Ever-dwindling stock quotas and reduced days at sea have seen many skippers and crew hands turn their backs on the fishing industry and seek more secure forms of employment.
No part of the British isles has had it worse than Scotland, which is heavily reliant on fishing for its contribution to the wider economy. But there is some cause for optimism. The fish farming industry and, in particular, salmon farming is performing well at the moment thanks to the Chilean salmon farming industry's supply crisis.
The move towards a healthier lifestyle coupled with a perception that widescale fishing for wild salmon is ethically dubious has helped to fuel demand for fresh farmed fish, says Rosie Campbell-Preston, owner of Inverawe Smokehouses.

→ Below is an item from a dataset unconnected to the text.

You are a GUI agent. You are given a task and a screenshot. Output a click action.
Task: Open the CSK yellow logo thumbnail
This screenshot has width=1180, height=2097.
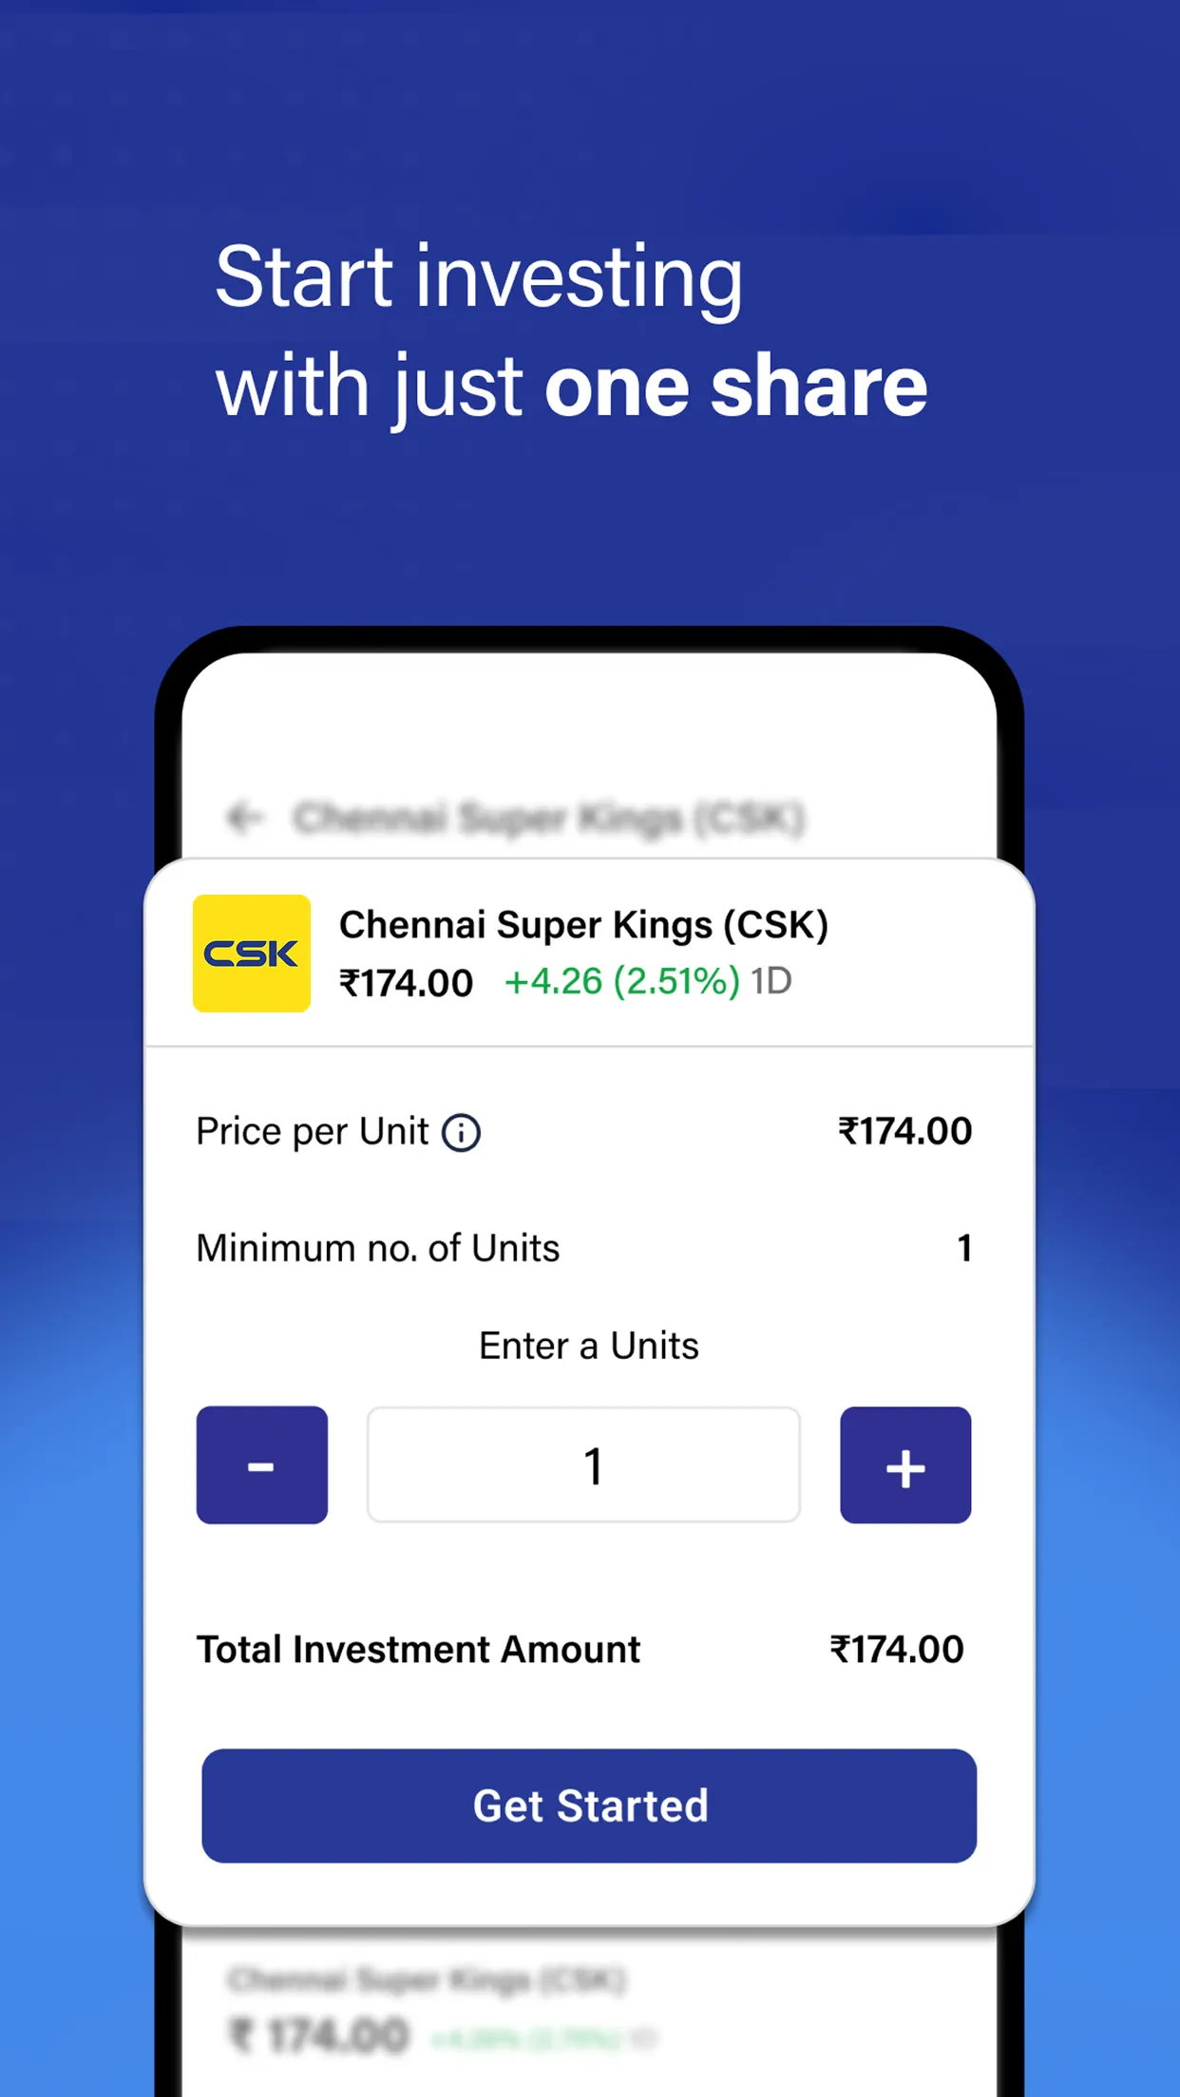(x=252, y=953)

"As long as the farms are environmentally and ecologically sound, customers feel that sustainable farmed fish is the best option," she says. To meet this demand Inverawe Smokehouses has launched two selection boxes with an rsp of £42.50, "giving consumers the chance to try a variety of different fresh fish fillets".
Each box contains four types of fish, including sea bass, lemon sole, sea bream and halibut. However, some industry experts are voicing concerns that future growth could be limited unless support is forthcoming.
"We should be using Scottish water to grow both the shellfish and finfish industry," says David Attwood, Loch Fyne Oysters operations director and Association of Scottish Shellfish Growers committee member. "But in order to do that we need more support to carry out research and development work into ways of farming other fish and shellfish species and to examine the potential for the commercial growing and harvesting of seaweeds."
Scotland should follow New Zealand's example, where the government gets fully behind aquaculture and encourages diversification, which in turn fuels entrepreneurialism, he suggests. This is not yet happening on the same scale in Scotland.